Dr. Naureen Haroon, the project head and board member of Revive Kashmir, said that Project Noor is focused on supporting Kashmir’s unprecedented rise of low vision and pellet blinded patients that emerged from the pellet injuries as a result of indiscriminate firing on Kashmiri protesters during the 2016 summer uprising. “Project Noor is a long term, strategic initiative that falls under our first mission element of capacity building and skills development,” said Dr.

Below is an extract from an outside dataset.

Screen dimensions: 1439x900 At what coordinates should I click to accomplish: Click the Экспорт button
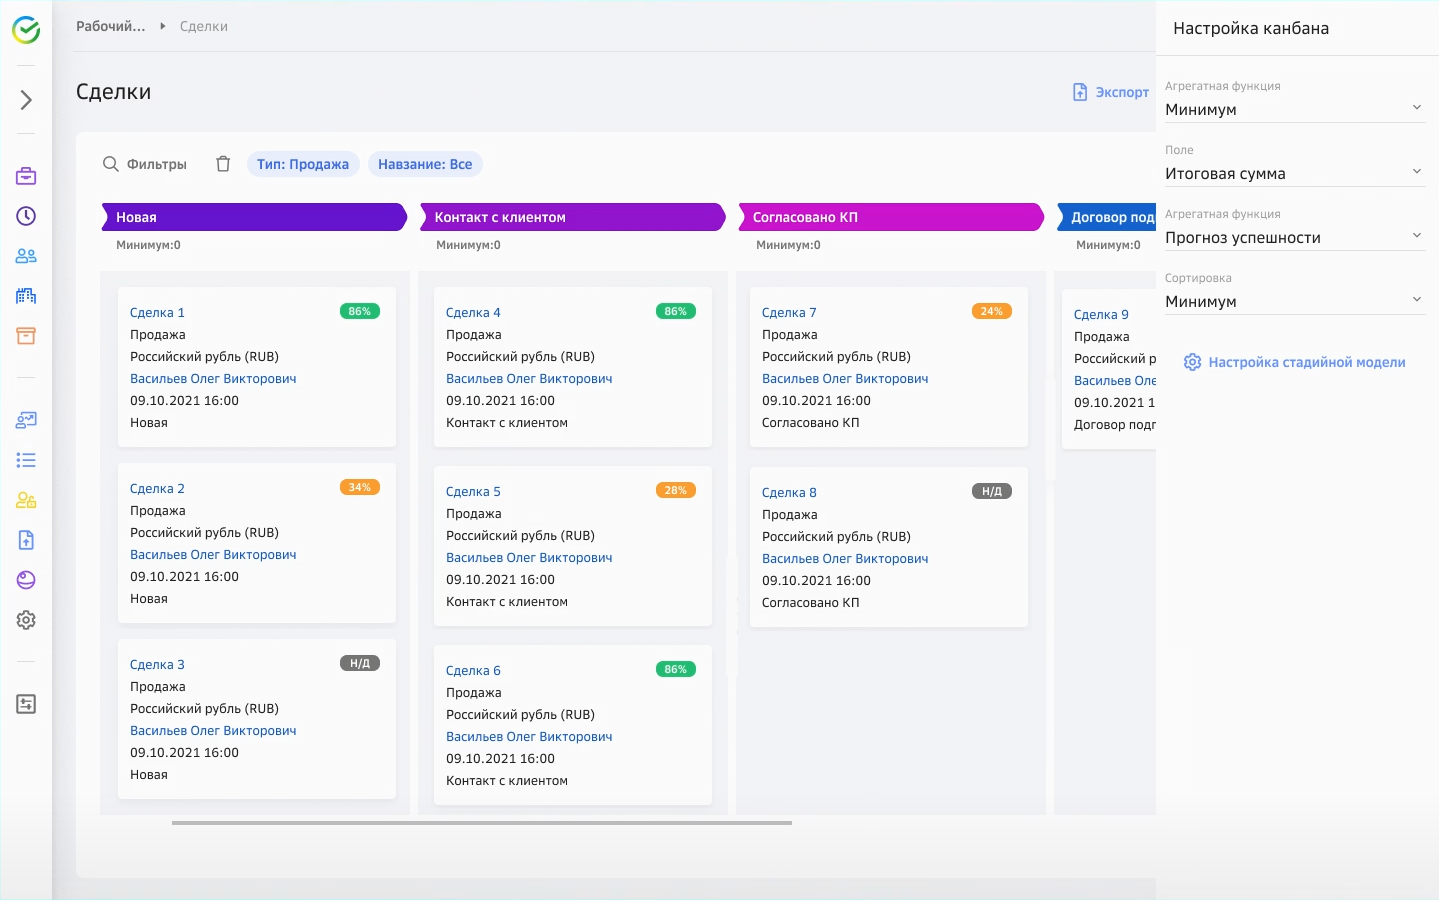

Haroon, who’s a professor at Midwestern University at the College of Optometry where she focuses on ocular disease and public health advocacy. “We found that the post-operative needs of such patients remained largely unmet and Kashmir is extremely under-resourced for eye care and does not have sufficient healthcare infrastructure to rehabilitate low vision patients to a point where they can lead productive and meaningful lives and return to work or school,” she said.
Samma Ishaq Hafeez, a Kashmiri American IT professional who joined other Kashmiri diaspora organisers of the New York fundraiser last week, said there’s a need for such community work to help the victims of pellet guns in Kashmir. “I was visiting my family in Srinagar in 2016 when the government forces imposed curfews and fired pellet guns, not used anywhere else in the world for crowd control, to deliberately blind people protesting on the streets,” she said. “I felt we needed to do more for the pellet injured youth so that they can be helped to resume their normal lives.”

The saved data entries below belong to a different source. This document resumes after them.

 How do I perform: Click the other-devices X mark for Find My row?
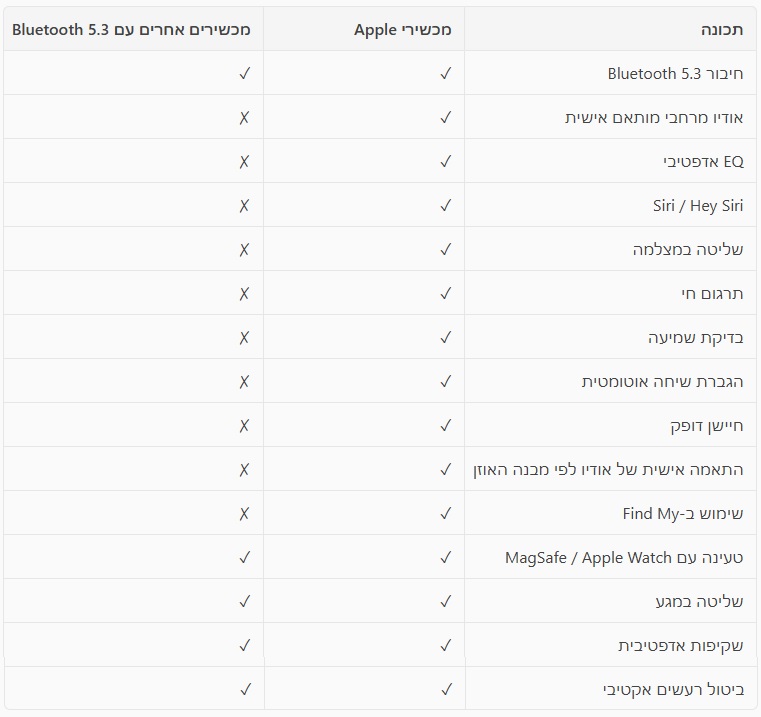(x=244, y=514)
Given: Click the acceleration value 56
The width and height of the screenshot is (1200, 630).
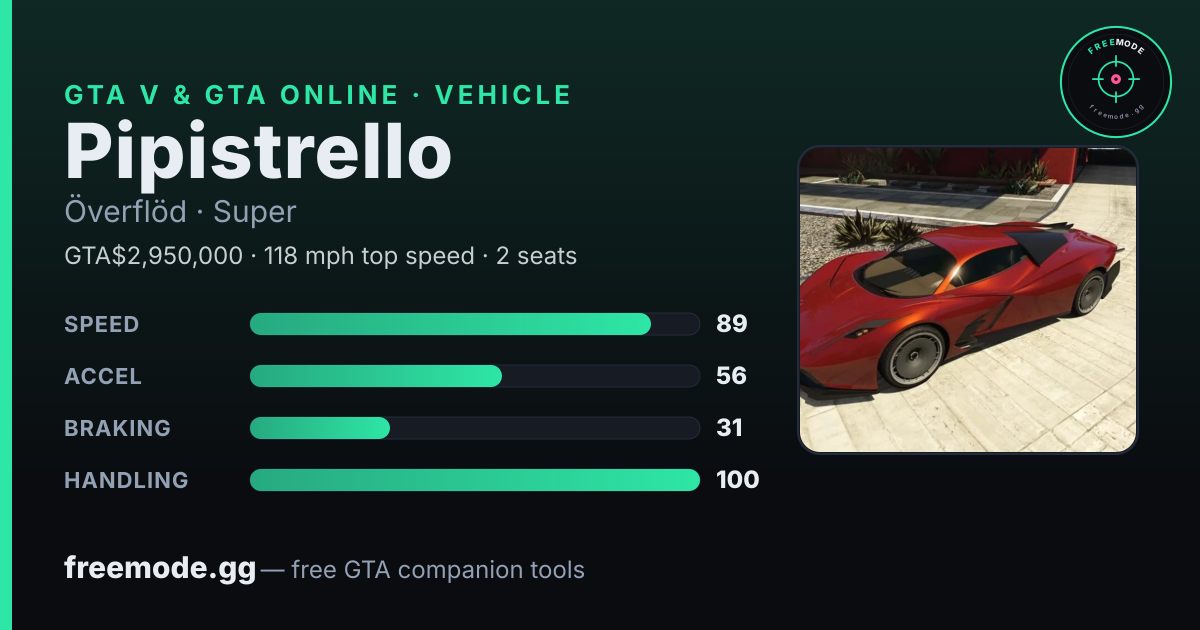Looking at the screenshot, I should click(x=732, y=376).
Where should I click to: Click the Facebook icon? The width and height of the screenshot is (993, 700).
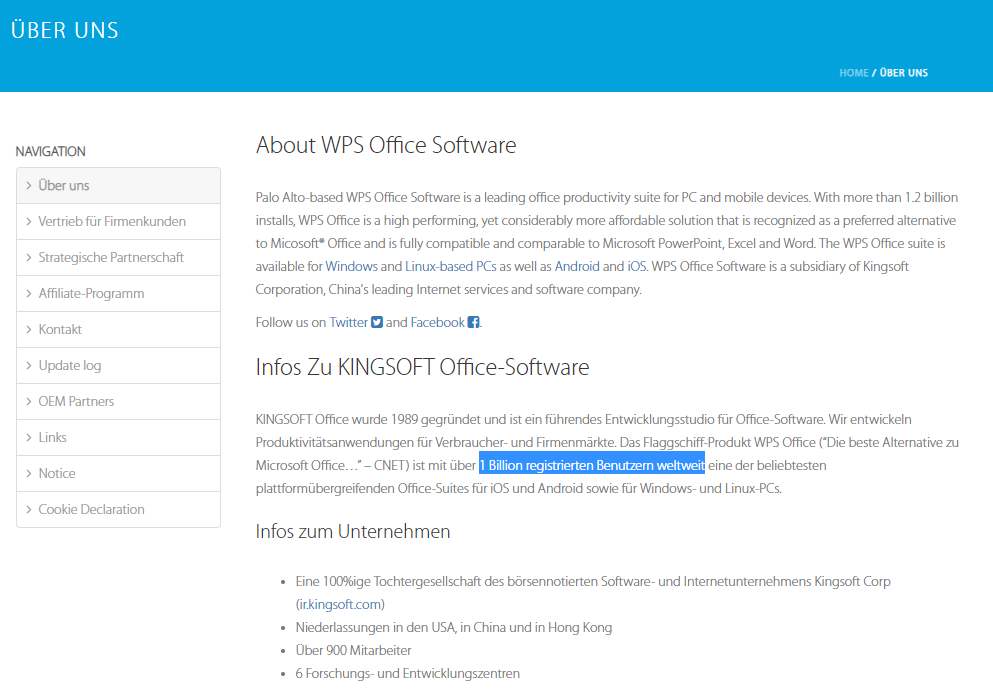(x=474, y=322)
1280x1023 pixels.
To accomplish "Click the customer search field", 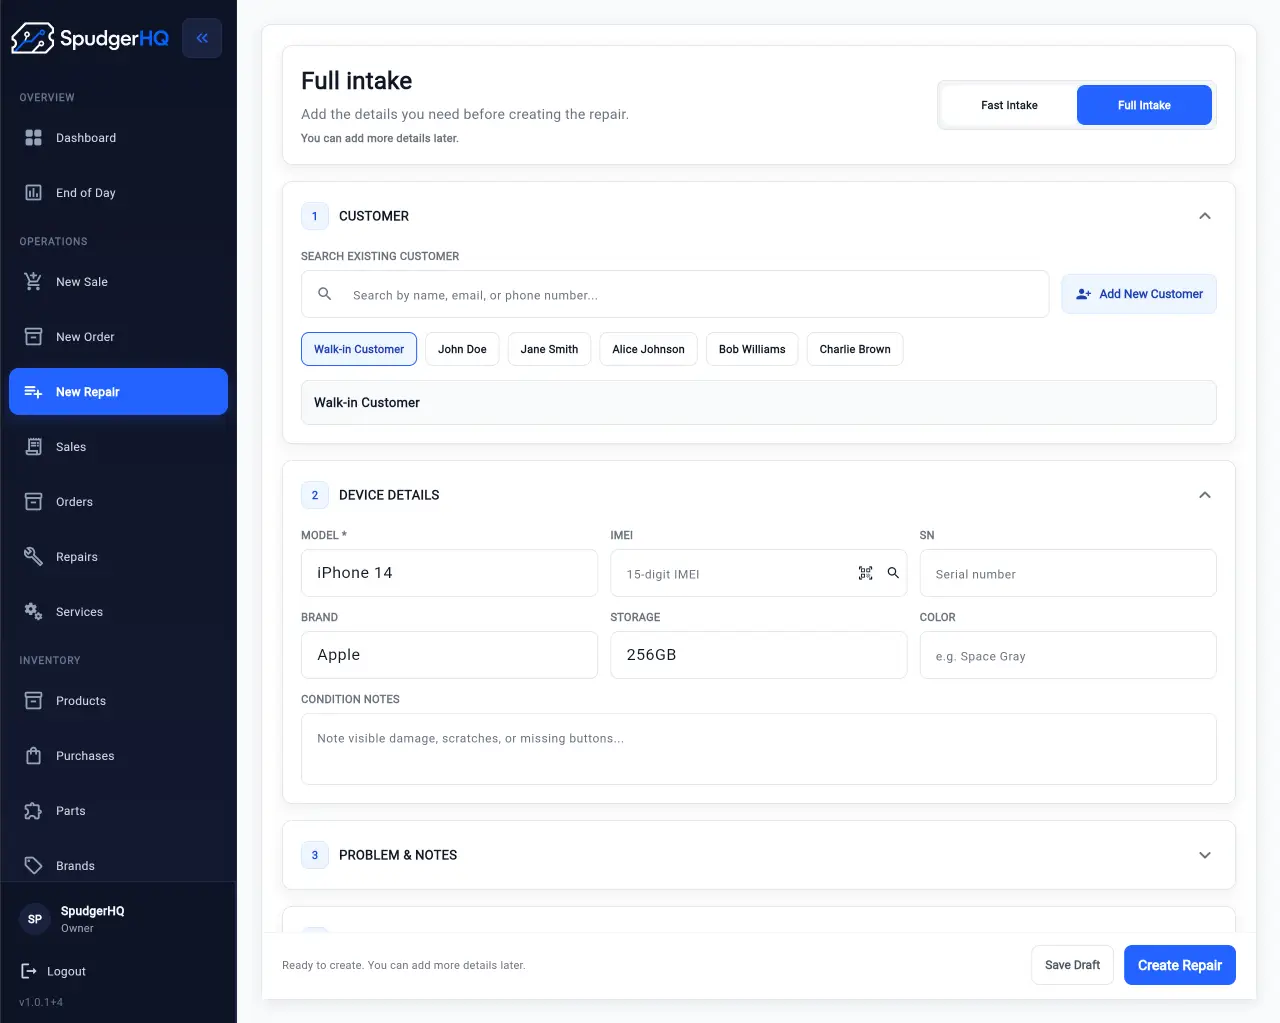I will pyautogui.click(x=675, y=294).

Conducted in three stages, the project involves home assessments of pellet injured patients in Kashmir, creating and implementing training programs specific to the needs of each patient and, in the third stage, re-assessment of each patient to determine if they need to continue another year in the program.
Presently, Dr Haroon points out, there is not a single low vision specialist in Kashmir. “Patients with vision loss are forced to largely cope on their own in the absence of mobility, mental health, and skills training resources needed to build a new life,” she said. “And this is where project Noor fills the gap.”
Tahir Qazi, the president of Revive Kashmir, said that they currently operate and collaborate within a strong support ecosystem that includes a professionally diverse team in the US, staff in Kashmir, benevolent firms that lend services at a reduced or no cost, and Kashmir based partner organisations like The HELP foundation, HPVT, etc., having government clearance to receive donations from outside India. “In the past we have also provided surgical kits to local hospitals in Kashmir for eye surgeries as well as travel assistance to pellet injured patients who were sent to Hyderabad’s LV Prasad Hospital for more complex cases,” he said.
“The New York fundraiser is one of the small ways our Kashmiri diaspora community shows its love for the besieged people of Kashmir,” said Qazi. “There is so much more we can and should do. This is just a small portion of the responsibility that is on our shoulders.”